[Text and item location entries]
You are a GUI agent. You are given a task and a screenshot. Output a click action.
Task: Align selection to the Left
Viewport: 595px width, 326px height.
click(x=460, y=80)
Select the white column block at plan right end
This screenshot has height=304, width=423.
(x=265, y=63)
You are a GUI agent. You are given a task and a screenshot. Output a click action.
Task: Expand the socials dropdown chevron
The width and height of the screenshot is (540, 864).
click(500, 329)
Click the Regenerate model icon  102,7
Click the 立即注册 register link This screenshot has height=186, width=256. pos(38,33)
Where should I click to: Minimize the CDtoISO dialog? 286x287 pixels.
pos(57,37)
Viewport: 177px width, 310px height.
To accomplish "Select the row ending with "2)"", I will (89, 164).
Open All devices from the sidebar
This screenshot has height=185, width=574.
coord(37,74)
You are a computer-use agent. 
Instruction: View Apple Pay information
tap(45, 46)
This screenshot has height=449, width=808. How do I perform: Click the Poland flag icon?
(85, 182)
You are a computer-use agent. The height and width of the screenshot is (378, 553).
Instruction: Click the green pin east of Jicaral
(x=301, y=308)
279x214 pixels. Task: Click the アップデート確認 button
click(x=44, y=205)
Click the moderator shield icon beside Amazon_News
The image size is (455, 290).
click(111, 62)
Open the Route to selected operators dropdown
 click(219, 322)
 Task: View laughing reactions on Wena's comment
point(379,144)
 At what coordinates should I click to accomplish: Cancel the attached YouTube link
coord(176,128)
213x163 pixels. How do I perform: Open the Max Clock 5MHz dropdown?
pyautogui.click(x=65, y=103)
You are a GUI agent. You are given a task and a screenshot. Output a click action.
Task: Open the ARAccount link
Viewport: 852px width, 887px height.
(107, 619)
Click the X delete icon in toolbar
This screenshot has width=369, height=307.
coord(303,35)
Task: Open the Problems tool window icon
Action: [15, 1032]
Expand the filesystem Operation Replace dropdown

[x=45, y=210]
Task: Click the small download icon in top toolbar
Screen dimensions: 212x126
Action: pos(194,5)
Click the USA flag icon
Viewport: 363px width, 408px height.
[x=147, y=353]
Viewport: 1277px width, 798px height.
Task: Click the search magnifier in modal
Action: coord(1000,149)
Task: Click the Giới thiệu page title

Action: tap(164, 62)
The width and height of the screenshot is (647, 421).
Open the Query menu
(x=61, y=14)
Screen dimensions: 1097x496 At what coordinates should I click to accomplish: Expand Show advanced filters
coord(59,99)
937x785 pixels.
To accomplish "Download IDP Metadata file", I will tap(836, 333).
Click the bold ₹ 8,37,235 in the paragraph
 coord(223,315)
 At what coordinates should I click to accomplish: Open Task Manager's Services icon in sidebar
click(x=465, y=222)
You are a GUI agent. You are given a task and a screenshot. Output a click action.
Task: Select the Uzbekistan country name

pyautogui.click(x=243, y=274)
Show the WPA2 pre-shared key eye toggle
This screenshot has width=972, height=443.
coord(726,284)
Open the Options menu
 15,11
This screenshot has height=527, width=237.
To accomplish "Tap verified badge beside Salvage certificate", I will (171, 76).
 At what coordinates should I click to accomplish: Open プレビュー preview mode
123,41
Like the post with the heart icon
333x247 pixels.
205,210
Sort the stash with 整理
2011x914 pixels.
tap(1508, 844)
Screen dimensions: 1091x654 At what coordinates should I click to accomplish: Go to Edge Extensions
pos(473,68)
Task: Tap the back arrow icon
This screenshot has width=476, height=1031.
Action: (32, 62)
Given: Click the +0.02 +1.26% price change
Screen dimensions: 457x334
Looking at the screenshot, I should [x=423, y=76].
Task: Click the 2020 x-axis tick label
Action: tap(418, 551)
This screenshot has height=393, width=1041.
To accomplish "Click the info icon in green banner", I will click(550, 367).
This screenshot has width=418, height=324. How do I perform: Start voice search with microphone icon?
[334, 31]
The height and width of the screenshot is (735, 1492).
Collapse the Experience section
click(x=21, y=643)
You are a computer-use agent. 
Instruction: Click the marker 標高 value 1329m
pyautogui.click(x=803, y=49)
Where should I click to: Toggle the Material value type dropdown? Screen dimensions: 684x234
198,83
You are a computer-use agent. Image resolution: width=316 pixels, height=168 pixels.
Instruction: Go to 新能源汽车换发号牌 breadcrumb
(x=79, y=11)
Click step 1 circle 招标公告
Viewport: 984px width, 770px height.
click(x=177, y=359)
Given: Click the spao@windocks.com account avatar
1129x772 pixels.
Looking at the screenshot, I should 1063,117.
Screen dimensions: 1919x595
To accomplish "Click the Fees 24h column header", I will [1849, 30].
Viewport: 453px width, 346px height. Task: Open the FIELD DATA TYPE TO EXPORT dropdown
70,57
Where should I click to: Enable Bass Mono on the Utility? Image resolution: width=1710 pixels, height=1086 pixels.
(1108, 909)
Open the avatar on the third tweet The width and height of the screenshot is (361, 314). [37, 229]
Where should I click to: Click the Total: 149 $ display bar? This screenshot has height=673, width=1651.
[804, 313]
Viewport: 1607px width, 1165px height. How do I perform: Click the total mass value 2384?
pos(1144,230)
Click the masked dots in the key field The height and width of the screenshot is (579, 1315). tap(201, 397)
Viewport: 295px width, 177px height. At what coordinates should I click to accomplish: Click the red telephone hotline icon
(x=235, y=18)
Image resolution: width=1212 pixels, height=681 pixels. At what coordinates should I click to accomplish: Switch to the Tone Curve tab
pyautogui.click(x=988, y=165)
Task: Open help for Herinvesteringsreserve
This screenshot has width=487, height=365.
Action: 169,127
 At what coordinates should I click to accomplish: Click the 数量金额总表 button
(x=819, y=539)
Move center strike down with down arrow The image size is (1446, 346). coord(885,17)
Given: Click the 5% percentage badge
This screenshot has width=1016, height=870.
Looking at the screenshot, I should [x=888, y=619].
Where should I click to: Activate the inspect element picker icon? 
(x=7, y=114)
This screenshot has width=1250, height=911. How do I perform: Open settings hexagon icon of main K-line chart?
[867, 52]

__Written request__:
Reproduce every line of the material above without any changes.

__Result for this exercise__:
You are a GUI agent. You are given a task and a screenshot. Output a click action.
Task: Align selection to the Left
Viewport: 595px width, 326px height.
click(x=460, y=80)
Select the white column block at plan right end
This screenshot has height=304, width=423.
(x=265, y=63)
You are a GUI agent. You are given a task and a screenshot. Output a click action.
Task: Expand the socials dropdown chevron
The width and height of the screenshot is (540, 864).
click(500, 329)
Click the Regenerate model icon  102,7
Click the 立即注册 register link This screenshot has height=186, width=256. pos(38,33)
Where should I click to: Minimize the CDtoISO dialog? 286x287 pixels.
pos(57,37)
Viewport: 177px width, 310px height.
To accomplish "Select the row ending with "2)"", I will (89, 164).
Open All devices from the sidebar
This screenshot has height=185, width=574.
coord(37,74)
You are a computer-use agent. 
Instruction: View Apple Pay information
tap(45, 46)
This screenshot has height=449, width=808. How do I perform: Click the Poland flag icon?
(85, 182)
You are a computer-use agent. The height and width of the screenshot is (378, 553).
Instruction: Click the green pin east of Jicaral
(x=301, y=308)
279x214 pixels. Task: Click the アップデート確認 button
click(x=44, y=205)
Click the moderator shield icon beside Amazon_News
The image size is (455, 290).
click(111, 62)
Open the Route to selected operators dropdown
 click(219, 322)
 Task: View laughing reactions on Wena's comment
point(379,144)
 At what coordinates should I click to accomplish: Cancel the attached YouTube link
coord(176,128)
213x163 pixels. How do I perform: Open the Max Clock 5MHz dropdown?
pyautogui.click(x=65, y=103)
You are a GUI agent. You are given a task and a screenshot. Output a click action.
Task: Open the ARAccount link
Viewport: 852px width, 887px height.
(107, 619)
Click the X delete icon in toolbar
This screenshot has width=369, height=307.
coord(303,35)
Task: Open the Problems tool window icon
Action: [15, 1032]
Expand the filesystem Operation Replace dropdown

[x=45, y=210]
Task: Click the small download icon in top toolbar
Screen dimensions: 212x126
Action: pos(194,5)
Click the USA flag icon
Viewport: 363px width, 408px height.
[x=147, y=353]
Viewport: 1277px width, 798px height.
Task: Click the search magnifier in modal
Action: coord(1000,149)
Task: Click the Giới thiệu page title

Action: tap(164, 62)
The width and height of the screenshot is (647, 421).
Open the Query menu
(x=61, y=14)
Screen dimensions: 1097x496 At what coordinates should I click to accomplish: Expand Show advanced filters
coord(59,99)
937x785 pixels.
To accomplish "Download IDP Metadata file", I will tap(836, 333).
Click the bold ₹ 8,37,235 in the paragraph
 coord(223,315)
 At what coordinates should I click to accomplish: Open Task Manager's Services icon in sidebar
click(x=465, y=222)
You are a GUI agent. You are given a task and a screenshot. Output a click action.
Task: Select the Uzbekistan country name

pyautogui.click(x=243, y=274)
Show the WPA2 pre-shared key eye toggle
This screenshot has width=972, height=443.
coord(726,284)
Open the Options menu
 15,11
This screenshot has height=527, width=237.
To accomplish "Tap verified badge beside Salvage certificate", I will (171, 76).
 At what coordinates should I click to accomplish: Open プレビュー preview mode
123,41
Like the post with the heart icon
333x247 pixels.
205,210
Sort the stash with 整理
2011x914 pixels.
tap(1508, 844)
Screen dimensions: 1091x654 At what coordinates should I click to accomplish: Go to Edge Extensions
pos(473,68)
Task: Tap the back arrow icon
This screenshot has width=476, height=1031.
Action: (32, 62)
Given: Click the +0.02 +1.26% price change
Screen dimensions: 457x334
Looking at the screenshot, I should [x=423, y=76].
Task: Click the 2020 x-axis tick label
Action: tap(418, 551)
This screenshot has height=393, width=1041.
To accomplish "Click the info icon in green banner", I will click(550, 367).
This screenshot has width=418, height=324. How do I perform: Start voice search with microphone icon?
[334, 31]
The height and width of the screenshot is (735, 1492).
Collapse the Experience section
click(x=21, y=643)
You are a computer-use agent. 
Instruction: Click the marker 標高 value 1329m
pyautogui.click(x=803, y=49)
Where should I click to: Toggle the Material value type dropdown? Screen dimensions: 684x234
198,83
You are a computer-use agent. Image resolution: width=316 pixels, height=168 pixels.
Instruction: Go to 新能源汽车换发号牌 breadcrumb
(x=79, y=11)
Click step 1 circle 招标公告
Viewport: 984px width, 770px height.
click(x=177, y=359)
Given: Click the spao@windocks.com account avatar
1129x772 pixels.
Looking at the screenshot, I should 1063,117.
Screen dimensions: 1919x595
To accomplish "Click the Fees 24h column header", I will [1849, 30].
Viewport: 453px width, 346px height. Task: Open the FIELD DATA TYPE TO EXPORT dropdown
70,57
Where should I click to: Enable Bass Mono on the Utility? Image resolution: width=1710 pixels, height=1086 pixels.
(1108, 909)
Open the avatar on the third tweet The width and height of the screenshot is (361, 314). [37, 229]
Where should I click to: Click the Total: 149 $ display bar? This screenshot has height=673, width=1651.
[804, 313]
Viewport: 1607px width, 1165px height. How do I perform: Click the total mass value 2384?
pos(1144,230)
Click the masked dots in the key field The height and width of the screenshot is (579, 1315). tap(201, 397)
Viewport: 295px width, 177px height. At what coordinates should I click to accomplish: Click the red telephone hotline icon
(x=235, y=18)
Image resolution: width=1212 pixels, height=681 pixels. At what coordinates should I click to accomplish: Switch to the Tone Curve tab
pyautogui.click(x=988, y=165)
Task: Open help for Herinvesteringsreserve
This screenshot has width=487, height=365.
Action: 169,127
 At what coordinates should I click to accomplish: Click the 数量金额总表 button
(x=819, y=539)
Move center strike down with down arrow The image size is (1446, 346). coord(885,17)
Given: Click the 5% percentage badge
This screenshot has width=1016, height=870.
Looking at the screenshot, I should [x=888, y=619].
Where should I click to: Activate the inspect element picker icon? 
(x=7, y=114)
This screenshot has width=1250, height=911. How do I perform: Open settings hexagon icon of main K-line chart?
[867, 52]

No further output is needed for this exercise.